Stored data entries:

.....

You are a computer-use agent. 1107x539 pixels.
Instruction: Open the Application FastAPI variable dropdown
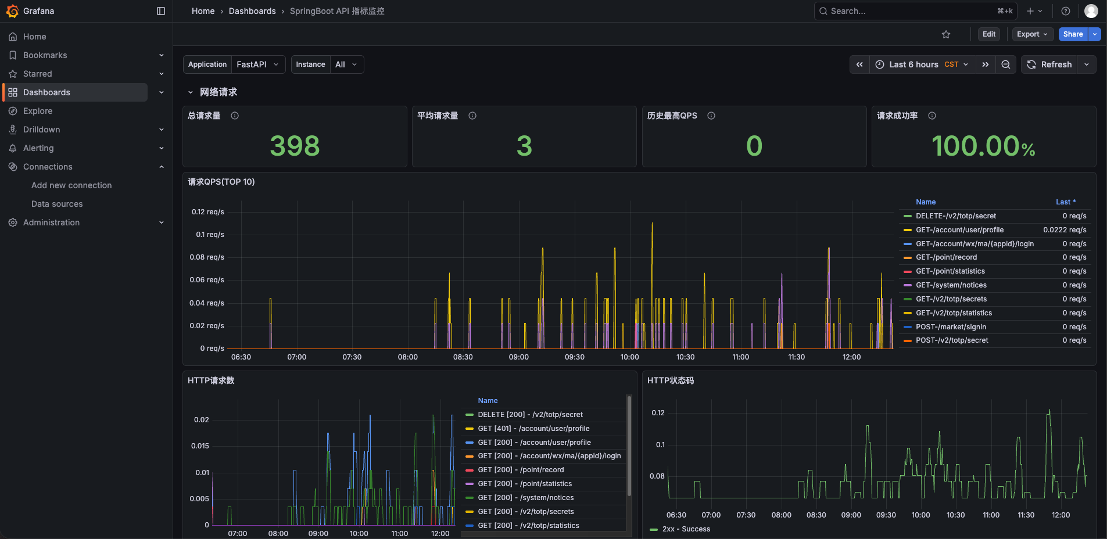coord(258,64)
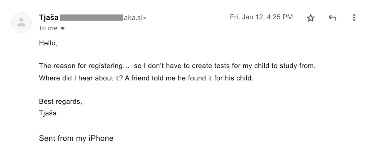Click the blank contact photo icon

(x=21, y=22)
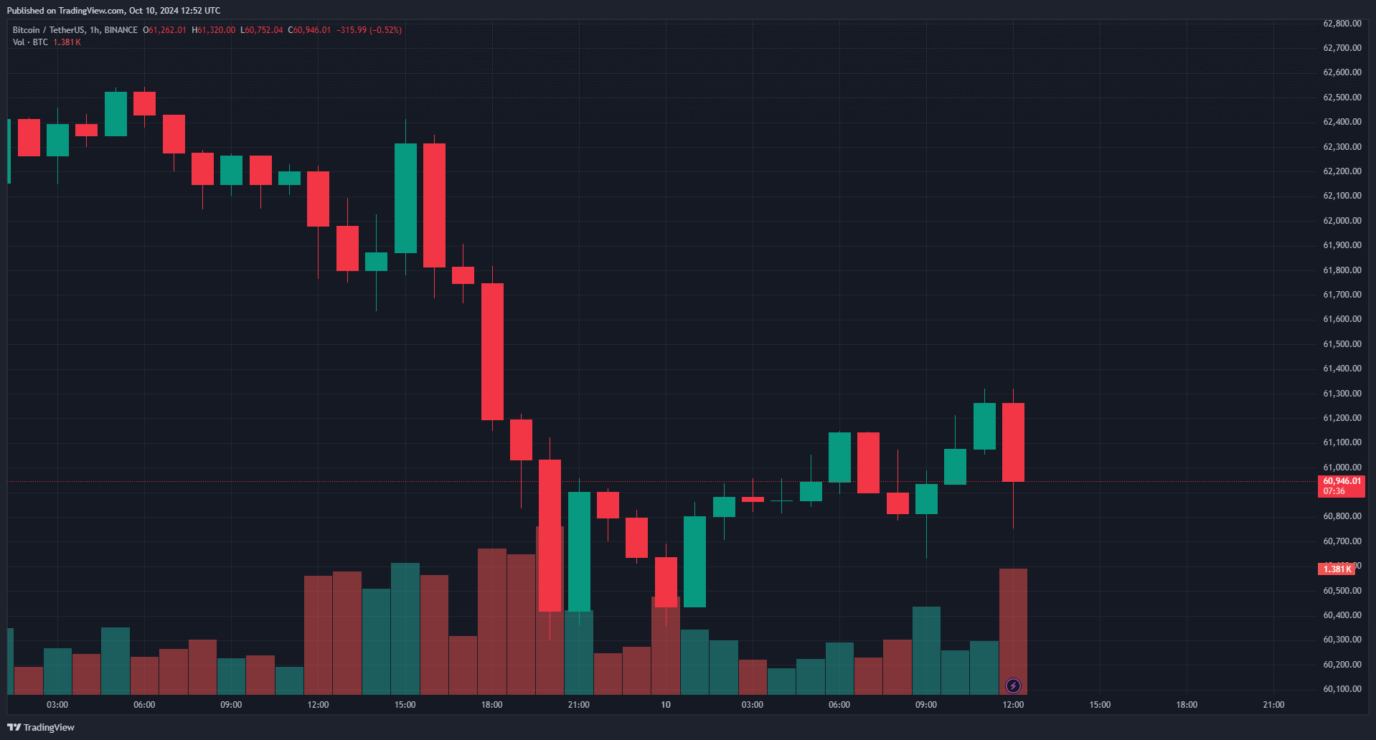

.....

(Task to carry out) Print the records exactly and omit all pictures.

(Answer to this problem)
You are a computer-use agent. 1107x539 pixels.
Instruction: Open the Application FastAPI variable dropdown
coord(258,64)
Click the blank contact photo icon

(x=21, y=22)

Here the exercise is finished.